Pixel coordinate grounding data
════════════════════

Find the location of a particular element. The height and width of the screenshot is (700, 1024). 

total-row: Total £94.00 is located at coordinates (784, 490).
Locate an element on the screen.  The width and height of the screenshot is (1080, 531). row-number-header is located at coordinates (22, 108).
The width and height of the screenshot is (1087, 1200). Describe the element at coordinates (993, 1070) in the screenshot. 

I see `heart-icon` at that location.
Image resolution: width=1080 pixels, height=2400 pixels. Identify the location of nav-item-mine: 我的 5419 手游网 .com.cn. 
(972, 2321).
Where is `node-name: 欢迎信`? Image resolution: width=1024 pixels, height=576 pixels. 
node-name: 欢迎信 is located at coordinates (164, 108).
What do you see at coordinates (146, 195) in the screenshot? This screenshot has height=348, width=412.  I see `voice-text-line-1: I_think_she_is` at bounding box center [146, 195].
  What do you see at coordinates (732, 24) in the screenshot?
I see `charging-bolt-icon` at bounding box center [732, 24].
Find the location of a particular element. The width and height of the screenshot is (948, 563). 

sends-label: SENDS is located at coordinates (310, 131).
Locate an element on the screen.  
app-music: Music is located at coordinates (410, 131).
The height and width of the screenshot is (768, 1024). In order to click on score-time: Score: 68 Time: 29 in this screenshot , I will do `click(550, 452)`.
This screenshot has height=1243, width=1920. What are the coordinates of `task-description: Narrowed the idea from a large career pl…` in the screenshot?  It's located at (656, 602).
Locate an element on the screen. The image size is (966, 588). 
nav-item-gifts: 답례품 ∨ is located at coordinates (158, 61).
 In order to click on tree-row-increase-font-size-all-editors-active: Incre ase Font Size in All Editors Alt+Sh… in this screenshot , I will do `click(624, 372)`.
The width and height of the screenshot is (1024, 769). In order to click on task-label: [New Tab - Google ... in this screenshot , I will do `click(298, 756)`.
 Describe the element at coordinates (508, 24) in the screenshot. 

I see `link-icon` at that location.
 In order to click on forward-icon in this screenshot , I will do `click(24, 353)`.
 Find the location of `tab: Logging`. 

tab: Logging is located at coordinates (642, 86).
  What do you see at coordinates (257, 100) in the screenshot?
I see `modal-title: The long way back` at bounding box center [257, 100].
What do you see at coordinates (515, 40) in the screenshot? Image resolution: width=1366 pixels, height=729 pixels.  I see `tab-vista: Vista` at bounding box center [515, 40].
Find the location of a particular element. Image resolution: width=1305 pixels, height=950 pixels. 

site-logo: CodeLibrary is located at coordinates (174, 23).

════════════════════

# Work to be completed
Reproduce the data verbatim, beginning with its first line and ending after the line that contains "sends-label: SENDS is", with both of those lines included.

# Your response
Find the location of a particular element. The height and width of the screenshot is (700, 1024). 

total-row: Total £94.00 is located at coordinates (784, 490).
Locate an element on the screen.  The width and height of the screenshot is (1080, 531). row-number-header is located at coordinates (22, 108).
The width and height of the screenshot is (1087, 1200). Describe the element at coordinates (993, 1070) in the screenshot. 

I see `heart-icon` at that location.
Image resolution: width=1080 pixels, height=2400 pixels. Identify the location of nav-item-mine: 我的 5419 手游网 .com.cn. 
(972, 2321).
Where is `node-name: 欢迎信`? Image resolution: width=1024 pixels, height=576 pixels. 
node-name: 欢迎信 is located at coordinates (164, 108).
What do you see at coordinates (146, 195) in the screenshot? This screenshot has height=348, width=412.  I see `voice-text-line-1: I_think_she_is` at bounding box center [146, 195].
  What do you see at coordinates (732, 24) in the screenshot?
I see `charging-bolt-icon` at bounding box center [732, 24].
Find the location of a particular element. The width and height of the screenshot is (948, 563). 

sends-label: SENDS is located at coordinates (310, 131).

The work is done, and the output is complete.